▶ _Verilen Görev_: Listenin ilk satırından başlayıp "pyautogui.click(x=<x>, y=<y>)" içeren satırda biten satırları Markdown tablosuna dönüştürün; iki uç da dahildir ve boş satırlar alınmaz. Sıra numarasını "No" sütununa, satırın kendisini "Satır" sütununa yazın.

[Koleksiyon girdileri]
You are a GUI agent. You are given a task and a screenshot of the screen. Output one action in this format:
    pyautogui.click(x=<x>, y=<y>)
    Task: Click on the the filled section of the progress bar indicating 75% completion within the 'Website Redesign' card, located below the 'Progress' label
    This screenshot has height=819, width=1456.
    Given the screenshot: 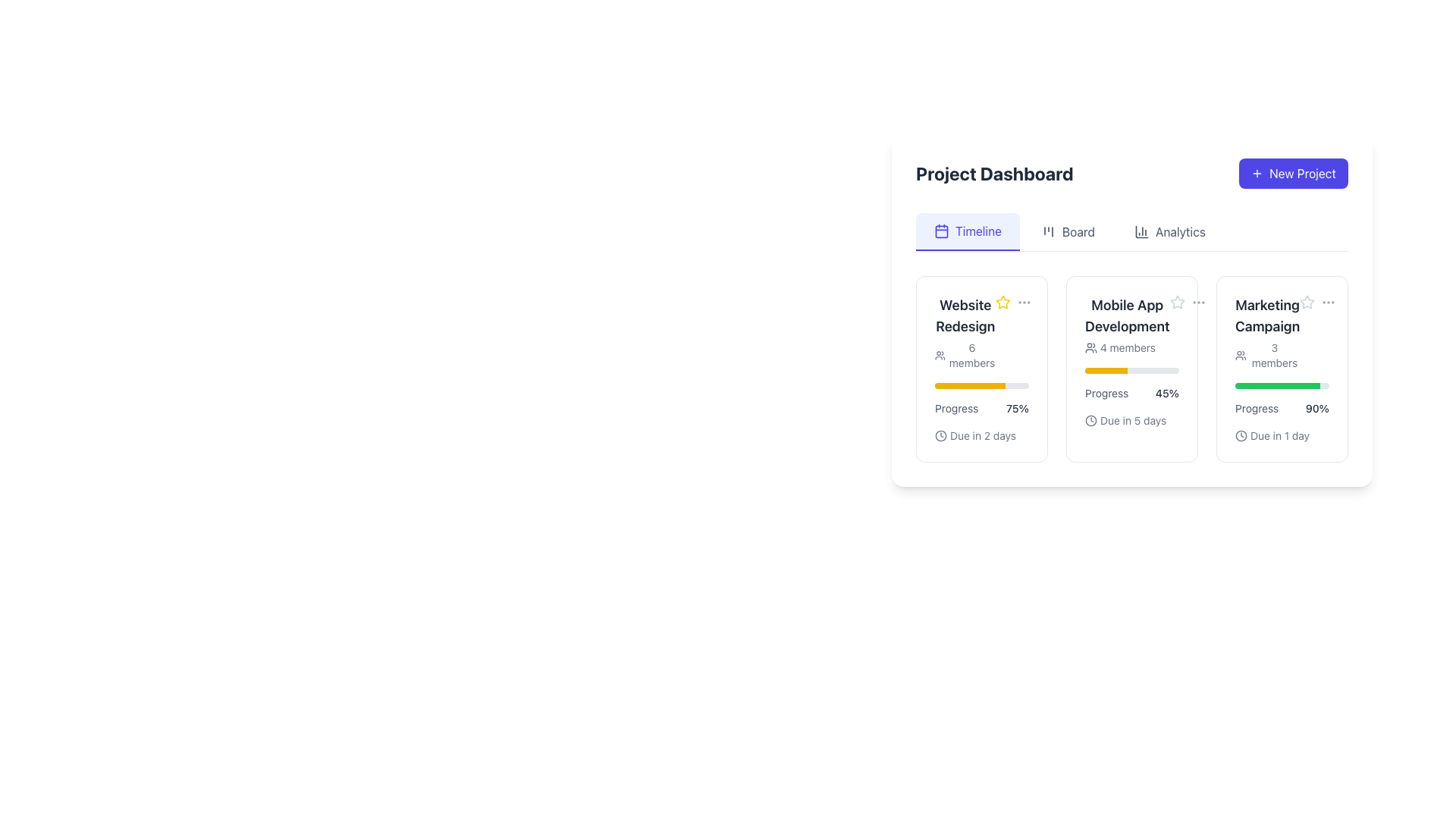 What is the action you would take?
    pyautogui.click(x=969, y=385)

▶ _Görevin Sonucu_:
| No | Satır |
|---|---|
| 1 | You are a GUI agent. You are given a task and a screenshot of the screen. Output one action in this format: |
| 2 |     pyautogui.click(x=<x>, y=<y>) |